To be fair, the 26-year-old did not transition directly from a BTECH in computer game design and development to ultra-high pressure water jetting. In between, he completed a Level 3 Vehicle Technician Diploma.
“I was working as a lead vehicle technician and had a one and a half hour round trip to work every day, and to be honest the work was just not that interesting,” he explains.
“I saw an advert locally for a job as a water jetting operative and it was something I’d never heard about before, so I thought I’d apply, and I got an interview.”
Travel part of pleasure
That interview was with WJA member RGL Services. Rory’s technical training impressed the team at RGL and he was offered a job which he gladly accepted. He has not looked back since.
Not that the journey to work has got shorter. In fact, it is often considerably longer. In the 12 months Rory has been working at RGL, he has travelled all over the UK and to Northern Ireland for water jetting projects.
There is every chance he will also be sent around the world. And out to sea. RGL carries out a lot of high and ultra-high pressure water jetting on oil and gas rigs and on off-shore wind farms.
So much for a 90 minute commute. However, Rory believes he has found a job and a career that really suits him.
“I have to travel further to work now,” he readily admits. “But that’s part of the pleasure. I’m getting to see a lot of new places and work sites I’d never see if I wasn’t a water jetting operative.”
Water jetting goes nuclear
One of those is the construction site for the Hinkley Point C nuclear power station, the biggest building site in Europe. Rory is part of an RGL team that regularly works there carrying out concrete hydrodemolition.
He says: “It’s a huge, quite awesome place, and it’s constantly changing. Every time you go back, access routes have moved and a structure has appeared for the first time or got bigger.
“We do a lot of our work there at night. But it’s still one of the busiest places I’ve worked. It’s a privilege to be able to work on a site that’s so complex and so important.”
When Rory joined RGL, one of the first priorities was to undergo his WJA training, as well as a range of other training RGL puts its operatives through.

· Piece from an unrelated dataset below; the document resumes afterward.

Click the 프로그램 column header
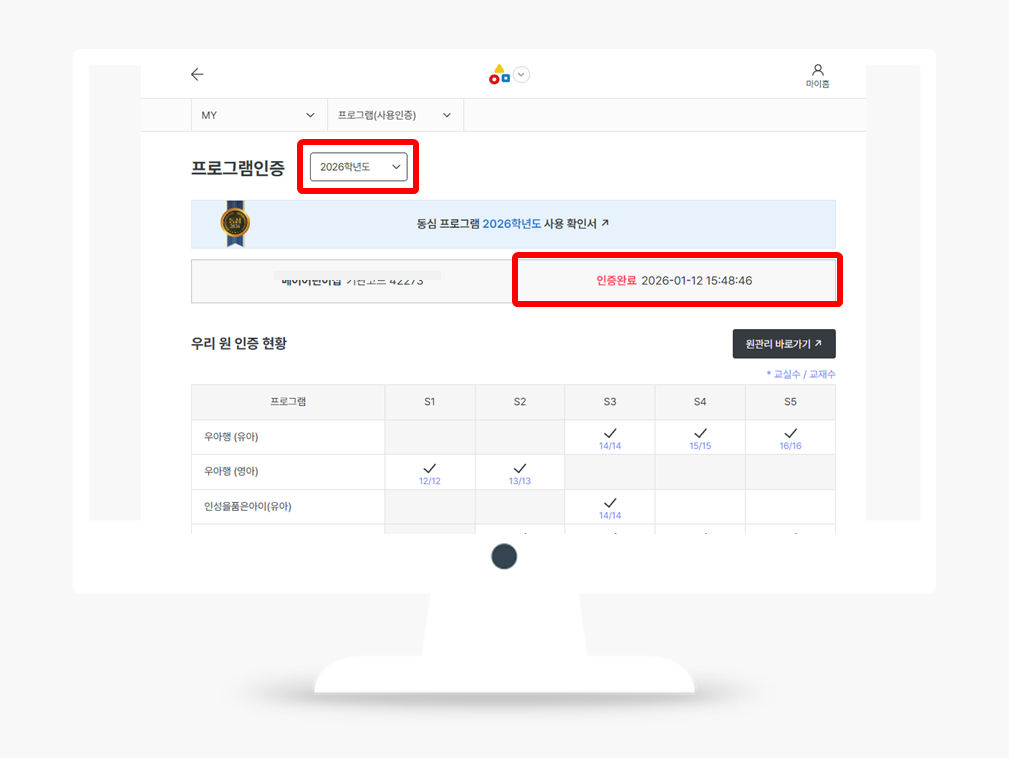This screenshot has height=758, width=1009. click(x=288, y=402)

WJA training – a grounding in safety
Rory has passed his WJA Safety Awareness course and two practical modules, Hydrodemolition and Surface Preparation. All of them are City & Guilds accredited.

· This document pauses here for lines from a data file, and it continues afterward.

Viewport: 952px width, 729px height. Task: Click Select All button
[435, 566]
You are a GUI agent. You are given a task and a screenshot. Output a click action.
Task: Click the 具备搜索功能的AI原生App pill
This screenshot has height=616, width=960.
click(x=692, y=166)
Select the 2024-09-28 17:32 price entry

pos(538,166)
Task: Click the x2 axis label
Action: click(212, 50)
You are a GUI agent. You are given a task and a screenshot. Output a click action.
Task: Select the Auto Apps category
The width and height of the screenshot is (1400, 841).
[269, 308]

He is also constantly learning from RGL’s team of much more experienced and highly-skilled water jetting operatives, who are as adept at using RGL’s array or robotic jetting systems as hand-held jetting guns.
“Everyone at RGL is very helpful and supportive,” says Rory. “There’s a lot to learn. I’m constantly picking up techniques and knowledge from my colleagues. It’s a job where I don’t think I’ll ever stop learning.”
What Rory did learn straight away was that safety is the number one priority. “Water jetting is a real eye opener,” he says. “There’s nothing like holding a jetting gun and feeling the force of water under 40,000 psi of pressure.
“The WJA training is good at explaining why safety is so important and what can happen if things go wrong. It’s a good grounding that’s reinforced every day by the way we work at RGL.”
Growing skills and confidence
And he is part of an RGL team that regularly works the construction site for the Hinkley Point C nuclear power station, carrying out concrete hydrodemolition.
And has been part of RGL team that used an abrasive water jetting robot to help demolish three of the iconic gasholders at the Oval cricket ground (one will remain).
Along the way his confidence has also grown. “You have to be able to communicate and get your point across clearly in our work,” he says. “If we say you’re not coming into this controlled area, you’re not coming in, whoever you are.”
Rory admits there are a few downsides. Winter nightshifts soaked in water in some of the least pretty industrial sites imaginable are not for the faint-hearted.
But he is not put off. “Some of my friends think I’m a bit mad and they don’t quite understand what I do, but that’s actually something I like about water jetting,” he says. “It’s different.
“RGL is a great company to work for, it does a lot of exciting work and there’re opportunities to develop your role. I see water jetting as a career and I’m sure a lot of other people would enjoy it.”
For someone who wanted a shorter journey to work, Rory has come a long way in 12 months.